# Problem to solve:
Put the entries from the line with "Tap the thumbs-up smiley emoji message" through the end of the entries into a two-column CSV with the headers instruction and action. Give one row per entry, with its text under instruction and its answer under action, each field quoted and any line breaks replaced by spaces.

--- Start of Exercise inputs ---

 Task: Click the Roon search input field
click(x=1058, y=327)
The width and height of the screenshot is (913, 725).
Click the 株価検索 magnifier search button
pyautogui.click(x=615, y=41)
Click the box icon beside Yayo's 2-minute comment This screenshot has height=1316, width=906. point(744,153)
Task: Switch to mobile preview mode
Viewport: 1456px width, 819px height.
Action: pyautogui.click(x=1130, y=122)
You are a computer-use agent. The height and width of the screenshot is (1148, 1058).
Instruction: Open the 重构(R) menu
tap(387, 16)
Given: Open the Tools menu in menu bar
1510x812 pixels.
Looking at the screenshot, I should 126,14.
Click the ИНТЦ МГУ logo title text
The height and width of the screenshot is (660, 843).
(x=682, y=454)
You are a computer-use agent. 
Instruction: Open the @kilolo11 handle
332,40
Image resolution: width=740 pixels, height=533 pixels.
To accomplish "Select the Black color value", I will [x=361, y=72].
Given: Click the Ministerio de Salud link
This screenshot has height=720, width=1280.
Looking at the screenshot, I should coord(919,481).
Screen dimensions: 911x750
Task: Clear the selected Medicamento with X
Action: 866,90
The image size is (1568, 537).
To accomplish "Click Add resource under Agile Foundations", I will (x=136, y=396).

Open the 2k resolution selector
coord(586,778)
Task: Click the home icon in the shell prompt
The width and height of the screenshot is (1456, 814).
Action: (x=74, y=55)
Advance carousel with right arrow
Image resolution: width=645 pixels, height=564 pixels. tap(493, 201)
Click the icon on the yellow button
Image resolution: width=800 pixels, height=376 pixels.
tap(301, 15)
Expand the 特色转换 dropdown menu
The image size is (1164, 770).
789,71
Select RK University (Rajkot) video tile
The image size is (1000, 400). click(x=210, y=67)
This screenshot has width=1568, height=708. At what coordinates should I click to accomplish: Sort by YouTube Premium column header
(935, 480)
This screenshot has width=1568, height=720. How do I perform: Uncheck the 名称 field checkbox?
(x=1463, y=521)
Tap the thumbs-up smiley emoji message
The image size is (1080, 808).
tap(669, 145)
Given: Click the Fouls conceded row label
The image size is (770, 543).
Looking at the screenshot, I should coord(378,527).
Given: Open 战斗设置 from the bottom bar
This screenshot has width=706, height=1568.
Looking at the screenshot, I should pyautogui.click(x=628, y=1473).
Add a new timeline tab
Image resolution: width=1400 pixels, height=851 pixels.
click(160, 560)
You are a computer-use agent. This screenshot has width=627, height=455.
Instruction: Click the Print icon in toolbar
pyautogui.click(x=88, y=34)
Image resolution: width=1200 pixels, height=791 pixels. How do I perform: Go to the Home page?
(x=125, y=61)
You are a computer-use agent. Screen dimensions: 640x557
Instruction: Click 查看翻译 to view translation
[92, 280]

--- End of Exercise inputs ---

# Answer to this exercise:
instruction,action
"Tap the thumbs-up smiley emoji message The image size is (1080, 808).","tap(669, 145)"
"Given: Click the Fouls conceded row label The image size is (770, 543).","Looking at the screenshot, I should coord(378,527)."
"Given: Open 战斗设置 from the bottom bar This screenshot has width=706, height=1568.","Looking at the screenshot, I should pyautogui.click(x=628, y=1473)."
"Add a new timeline tab Image resolution: width=1400 pixels, height=851 pixels.","click(160, 560)"
"You are a computer-use agent. This screenshot has width=627, height=455. Instruction: Click the Print icon in toolbar","pyautogui.click(x=88, y=34)"
"Image resolution: width=1200 pixels, height=791 pixels. How do I perform: Go to the Home page?","(x=125, y=61)"
"You are a computer-use agent. Screen dimensions: 640x557 Instruction: Click 查看翻译 to view translation","[92, 280]"